**Exercise description:**
The required output is the complete listing, copied word for word.

**Record extracts:**

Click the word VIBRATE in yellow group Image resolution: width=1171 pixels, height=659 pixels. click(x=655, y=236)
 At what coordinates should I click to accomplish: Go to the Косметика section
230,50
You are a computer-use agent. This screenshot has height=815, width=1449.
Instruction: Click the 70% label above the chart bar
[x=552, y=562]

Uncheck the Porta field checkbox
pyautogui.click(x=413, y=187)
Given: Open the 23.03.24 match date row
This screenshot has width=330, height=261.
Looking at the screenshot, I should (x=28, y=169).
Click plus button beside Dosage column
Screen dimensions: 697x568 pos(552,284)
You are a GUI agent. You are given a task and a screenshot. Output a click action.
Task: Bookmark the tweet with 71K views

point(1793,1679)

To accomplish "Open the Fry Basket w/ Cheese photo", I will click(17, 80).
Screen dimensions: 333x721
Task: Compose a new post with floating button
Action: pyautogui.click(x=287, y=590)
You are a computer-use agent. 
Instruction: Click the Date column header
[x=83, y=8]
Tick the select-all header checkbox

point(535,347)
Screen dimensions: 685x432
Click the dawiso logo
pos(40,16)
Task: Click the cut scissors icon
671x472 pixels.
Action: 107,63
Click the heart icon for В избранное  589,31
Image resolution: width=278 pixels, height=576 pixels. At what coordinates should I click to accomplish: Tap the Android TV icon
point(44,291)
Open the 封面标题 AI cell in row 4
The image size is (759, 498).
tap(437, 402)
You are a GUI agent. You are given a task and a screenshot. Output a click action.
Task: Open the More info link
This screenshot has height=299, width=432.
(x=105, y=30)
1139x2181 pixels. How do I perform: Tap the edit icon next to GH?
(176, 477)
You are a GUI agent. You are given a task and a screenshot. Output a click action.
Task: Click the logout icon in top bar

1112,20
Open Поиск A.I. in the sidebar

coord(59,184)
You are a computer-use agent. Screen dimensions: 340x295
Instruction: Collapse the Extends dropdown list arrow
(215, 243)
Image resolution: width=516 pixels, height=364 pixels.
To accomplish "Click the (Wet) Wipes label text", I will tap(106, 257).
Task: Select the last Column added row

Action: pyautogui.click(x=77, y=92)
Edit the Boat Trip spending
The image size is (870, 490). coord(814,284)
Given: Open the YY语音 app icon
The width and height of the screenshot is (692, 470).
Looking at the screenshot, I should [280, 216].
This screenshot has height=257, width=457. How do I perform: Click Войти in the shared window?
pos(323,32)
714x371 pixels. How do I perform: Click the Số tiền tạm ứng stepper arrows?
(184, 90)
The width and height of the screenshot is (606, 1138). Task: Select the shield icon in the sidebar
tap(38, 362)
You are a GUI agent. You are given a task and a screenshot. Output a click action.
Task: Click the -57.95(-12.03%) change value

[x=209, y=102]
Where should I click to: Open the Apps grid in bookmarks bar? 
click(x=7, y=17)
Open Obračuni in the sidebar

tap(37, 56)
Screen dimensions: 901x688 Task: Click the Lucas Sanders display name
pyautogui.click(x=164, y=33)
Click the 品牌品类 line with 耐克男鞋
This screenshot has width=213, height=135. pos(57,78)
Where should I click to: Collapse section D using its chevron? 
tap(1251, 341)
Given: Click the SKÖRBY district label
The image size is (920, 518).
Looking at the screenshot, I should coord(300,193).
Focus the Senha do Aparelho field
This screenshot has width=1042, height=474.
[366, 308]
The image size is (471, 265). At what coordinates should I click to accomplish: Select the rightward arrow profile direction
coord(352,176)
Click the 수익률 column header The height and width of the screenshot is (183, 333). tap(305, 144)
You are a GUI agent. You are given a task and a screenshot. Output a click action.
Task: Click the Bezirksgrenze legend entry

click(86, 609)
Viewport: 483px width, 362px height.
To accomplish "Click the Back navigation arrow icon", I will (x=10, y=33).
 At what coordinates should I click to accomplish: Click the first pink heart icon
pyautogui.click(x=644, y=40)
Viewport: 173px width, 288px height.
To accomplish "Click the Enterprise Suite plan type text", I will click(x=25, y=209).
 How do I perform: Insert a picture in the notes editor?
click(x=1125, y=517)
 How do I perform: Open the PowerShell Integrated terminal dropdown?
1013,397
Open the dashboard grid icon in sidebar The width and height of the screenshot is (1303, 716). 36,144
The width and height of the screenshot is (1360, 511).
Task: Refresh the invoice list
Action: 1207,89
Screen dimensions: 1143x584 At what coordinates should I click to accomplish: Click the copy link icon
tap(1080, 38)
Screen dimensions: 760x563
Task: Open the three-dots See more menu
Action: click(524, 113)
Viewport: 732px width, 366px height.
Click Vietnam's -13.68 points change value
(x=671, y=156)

**Answer:**
Click the word VIBRATE in yellow group Image resolution: width=1171 pixels, height=659 pixels. click(x=655, y=236)
 At what coordinates should I click to accomplish: Go to the Косметика section
230,50
You are a computer-use agent. This screenshot has height=815, width=1449.
Instruction: Click the 70% label above the chart bar
[x=552, y=562]

Uncheck the Porta field checkbox
pyautogui.click(x=413, y=187)
Given: Open the 23.03.24 match date row
This screenshot has width=330, height=261.
Looking at the screenshot, I should (x=28, y=169).
Click plus button beside Dosage column
Screen dimensions: 697x568 pos(552,284)
You are a GUI agent. You are given a task and a screenshot. Output a click action.
Task: Bookmark the tweet with 71K views

point(1793,1679)

To accomplish "Open the Fry Basket w/ Cheese photo", I will click(17, 80).
Screen dimensions: 333x721
Task: Compose a new post with floating button
Action: pyautogui.click(x=287, y=590)
You are a computer-use agent. 
Instruction: Click the Date column header
[x=83, y=8]
Tick the select-all header checkbox

point(535,347)
Screen dimensions: 685x432
Click the dawiso logo
pos(40,16)
Task: Click the cut scissors icon
671x472 pixels.
Action: 107,63
Click the heart icon for В избранное  589,31
Image resolution: width=278 pixels, height=576 pixels. At what coordinates should I click to accomplish: Tap the Android TV icon
point(44,291)
Open the 封面标题 AI cell in row 4
The image size is (759, 498).
tap(437, 402)
You are a GUI agent. You are given a task and a screenshot. Output a click action.
Task: Open the More info link
This screenshot has height=299, width=432.
(x=105, y=30)
1139x2181 pixels. How do I perform: Tap the edit icon next to GH?
(176, 477)
You are a GUI agent. You are given a task and a screenshot. Output a click action.
Task: Click the logout icon in top bar

1112,20
Open Поиск A.I. in the sidebar

coord(59,184)
You are a computer-use agent. Screen dimensions: 340x295
Instruction: Collapse the Extends dropdown list arrow
(215, 243)
Image resolution: width=516 pixels, height=364 pixels.
To accomplish "Click the (Wet) Wipes label text", I will tap(106, 257).
Task: Select the last Column added row

Action: pyautogui.click(x=77, y=92)
Edit the Boat Trip spending
The image size is (870, 490). coord(814,284)
Given: Open the YY语音 app icon
The width and height of the screenshot is (692, 470).
Looking at the screenshot, I should [280, 216].
This screenshot has height=257, width=457. How do I perform: Click Войти in the shared window?
pos(323,32)
714x371 pixels. How do I perform: Click the Số tiền tạm ứng stepper arrows?
(184, 90)
The width and height of the screenshot is (606, 1138). Task: Select the shield icon in the sidebar
tap(38, 362)
You are a GUI agent. You are given a task and a screenshot. Output a click action.
Task: Click the -57.95(-12.03%) change value

[x=209, y=102]
Where should I click to: Open the Apps grid in bookmarks bar? 
click(x=7, y=17)
Open Obračuni in the sidebar

tap(37, 56)
Screen dimensions: 901x688 Task: Click the Lucas Sanders display name
pyautogui.click(x=164, y=33)
Click the 品牌品类 line with 耐克男鞋
This screenshot has width=213, height=135. pos(57,78)
Where should I click to: Collapse section D using its chevron? 
tap(1251, 341)
Given: Click the SKÖRBY district label
The image size is (920, 518).
Looking at the screenshot, I should coord(300,193).
Focus the Senha do Aparelho field
This screenshot has width=1042, height=474.
[366, 308]
The image size is (471, 265). At what coordinates should I click to accomplish: Select the rightward arrow profile direction
coord(352,176)
Click the 수익률 column header The height and width of the screenshot is (183, 333). tap(305, 144)
You are a GUI agent. You are given a task and a screenshot. Output a click action.
Task: Click the Bezirksgrenze legend entry

click(86, 609)
Viewport: 483px width, 362px height.
To accomplish "Click the Back navigation arrow icon", I will (x=10, y=33).
 At what coordinates should I click to accomplish: Click the first pink heart icon
pyautogui.click(x=644, y=40)
Viewport: 173px width, 288px height.
To accomplish "Click the Enterprise Suite plan type text", I will click(x=25, y=209).
 How do I perform: Insert a picture in the notes editor?
click(x=1125, y=517)
 How do I perform: Open the PowerShell Integrated terminal dropdown?
1013,397
Open the dashboard grid icon in sidebar The width and height of the screenshot is (1303, 716). 36,144
The width and height of the screenshot is (1360, 511).
Task: Refresh the invoice list
Action: 1207,89
Screen dimensions: 1143x584 At what coordinates should I click to accomplish: Click the copy link icon
tap(1080, 38)
Screen dimensions: 760x563
Task: Open the three-dots See more menu
Action: click(524, 113)
Viewport: 732px width, 366px height.
Click Vietnam's -13.68 points change value
(x=671, y=156)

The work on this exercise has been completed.